(Beginning of Supplied information)

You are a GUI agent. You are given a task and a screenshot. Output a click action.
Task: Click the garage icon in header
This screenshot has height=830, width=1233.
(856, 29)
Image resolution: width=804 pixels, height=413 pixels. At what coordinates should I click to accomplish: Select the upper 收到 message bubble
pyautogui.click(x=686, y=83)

(End of Supplied information)

About this task →
Each of the records should be written out again, exactly as it reads.

Finished task →
You are a GUI agent. You are given a task and a screenshot. Output a click action.
Task: Click the garage icon in header
This screenshot has height=830, width=1233.
(856, 29)
Image resolution: width=804 pixels, height=413 pixels. At what coordinates should I click to accomplish: Select the upper 收到 message bubble
pyautogui.click(x=686, y=83)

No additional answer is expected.